___ Listed records ___
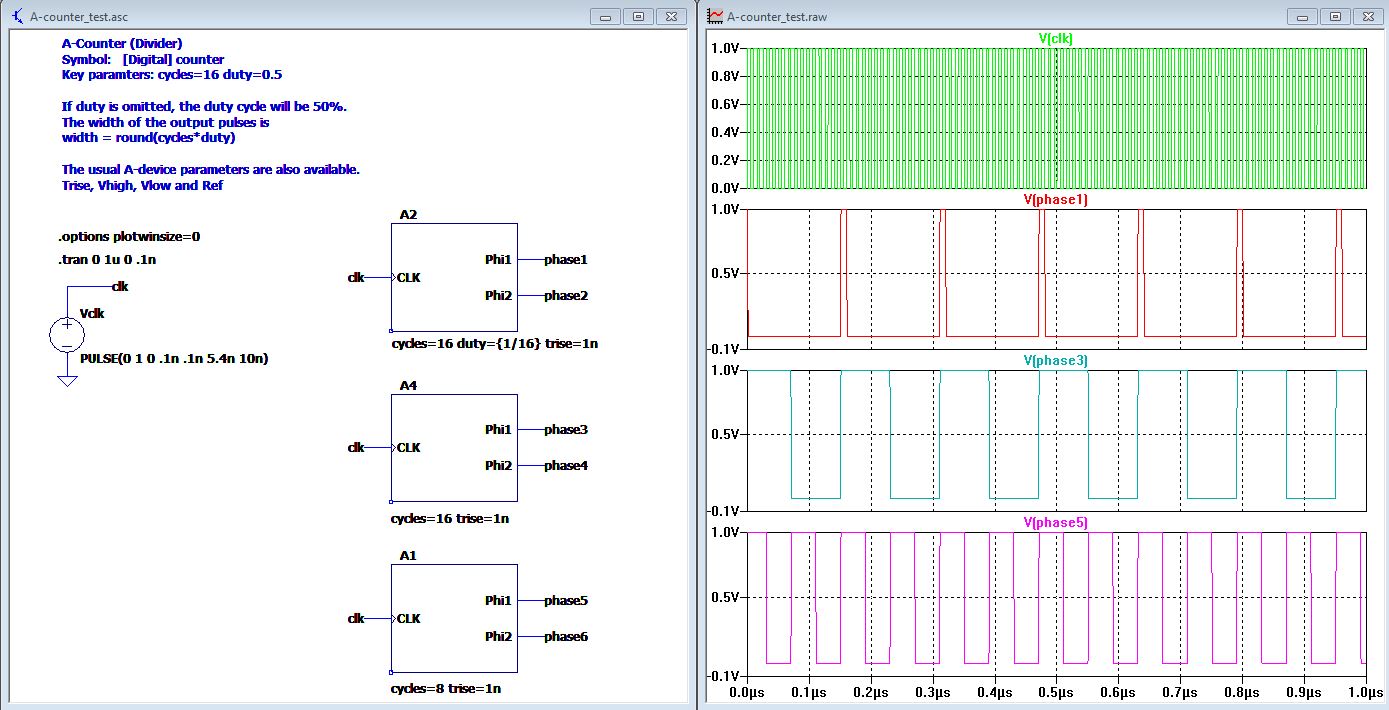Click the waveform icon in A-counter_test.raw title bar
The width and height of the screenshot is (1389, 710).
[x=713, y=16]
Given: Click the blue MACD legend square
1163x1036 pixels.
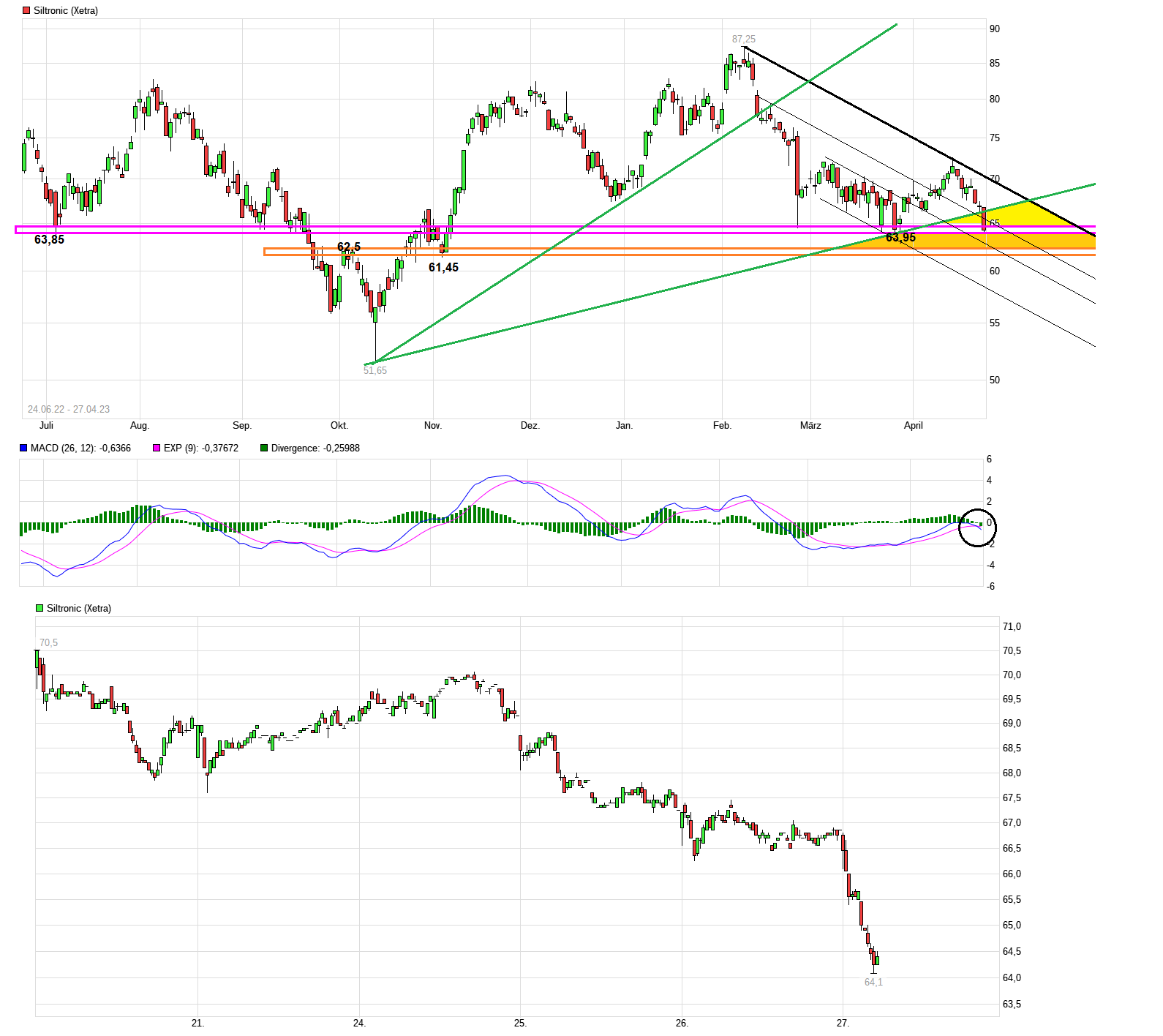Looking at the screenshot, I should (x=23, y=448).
___
___ Listed records ___
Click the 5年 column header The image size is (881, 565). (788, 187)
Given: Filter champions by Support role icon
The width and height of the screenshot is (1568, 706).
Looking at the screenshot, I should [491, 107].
___
From the material above, copy each line that includes the word "Given".

Response to the exercise
Given: Click the blue MACD legend square
Given: Filter champions by Support role icon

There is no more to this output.